REQUIRED WORK:
[1] According to the biography of Dialekti Valsamou-Stanislawski, at which institution is she pursuing an MA in Digital Arts?
[2] Extend the biography of Dialekti Valsamou-Stanislawski, picking up after its final sentence.

SELECTED PASSAGE:

>>>>

Dialekti Valsamou-Stanislawski is a multidisciplinary person in search of truths and meaninglessness. Her work bridges the fields of digital arts, design, and technology. With a background spanning artificial intelligence, speculative design, and participatory practices, she explores the evolving relationship between humans, systems, and emerging technologies. Her practice is inherently hybrid, integrating sound, video, installation, and interactive elements to create immersive, thought-provoking experiences.

Her engagement with the arts started early, shaped by a broad exposure to visual arts, music, theater, and dance throughout her formative years. From choir performances and conservatory training to theater writing and directing, dance, and photography, she explored a range of creative expressions before her professional path led her into science, technology, and innovation. These experiences, while diverse, cultivated an enduring curiosity for storytelling, composition, and performativity, which continue to influence her artistic approach today.

Holding a PhD in Computer Science, she has worked extensively in artificial intelligence, research, and human-centered design, leading projects across startups, academia, and government innovation labs. This technical expertise continues to inform her artistic practice, allowing her to critically engage with themes of machine agency, social imaginaries, and the future of creativity in an age of automation.

Currently pursuing an MA in Digital Arts at the Athens School of Fine Arts, she is expanding her focus on experimental media, speculative worldbuilding, and participatory methodologies. Her artistic research often engages with mythology, temporality, and cultural narratives, questioning how technology reshapes both collective and individual experience. Working across analog and digital techniques, she explores how fiction, memory, and computation converge in contemporary art-making.

<<<<

MATERIAL:
>>>>

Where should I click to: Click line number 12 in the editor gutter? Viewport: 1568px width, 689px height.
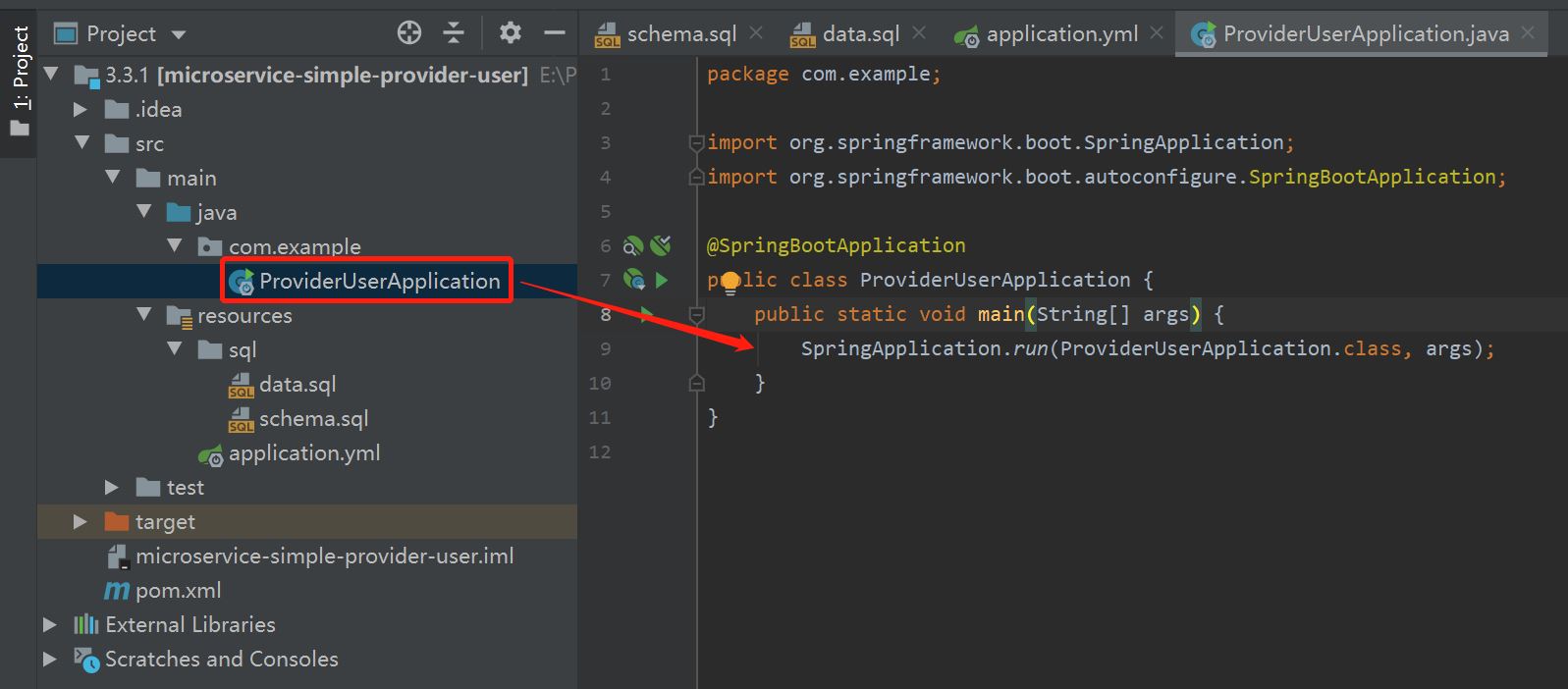coord(600,452)
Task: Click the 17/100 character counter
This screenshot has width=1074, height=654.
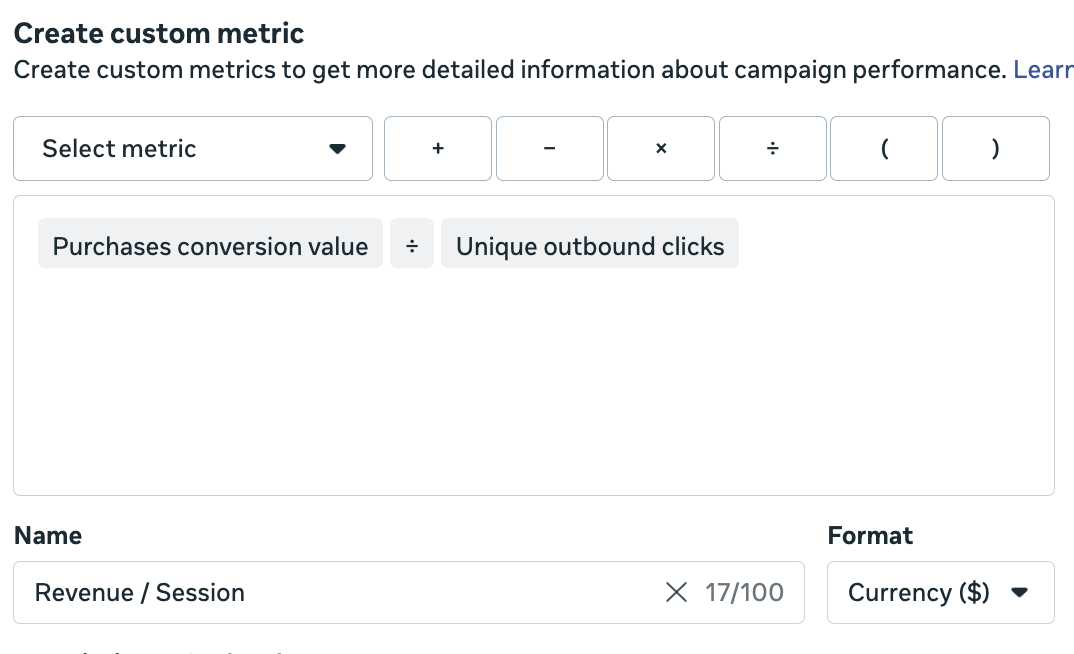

<<<<

TASK ANSWERS:
[1] The Athens School of Fine Arts.

[2]
A central axis of her work revolves around utility, exploring what is deemed useful, obsolete, or repurposed in both objects and knowledge systems. More recently, her practice has also turned toward the body as a site of re-materialization, fragmentation, and (re)assembly—a theme that aligns closely with the broader notion of hybridization. These inquiries carry a deeply existential dimension, informed by her personal path but also resonating with contemporary concerns about identity, transformation, and the shifting boundaries between the organic and the synthetic.

Having worked extensively in research, design, and technological innovation, she brings a critical yet hands-on approach to artistic creation. Her process is driven by an interest in rethinking tools, materials, and systems, often working at the intersection of speculative design, machine-assisted processes, and collective storytelling.

Now based in Athens after spending ~15 years in Paris, she remains engaged in both local and international creative communities, maintaining strong connections to the French artistic and research scene while actively contributing to the cultural landscape in Greece.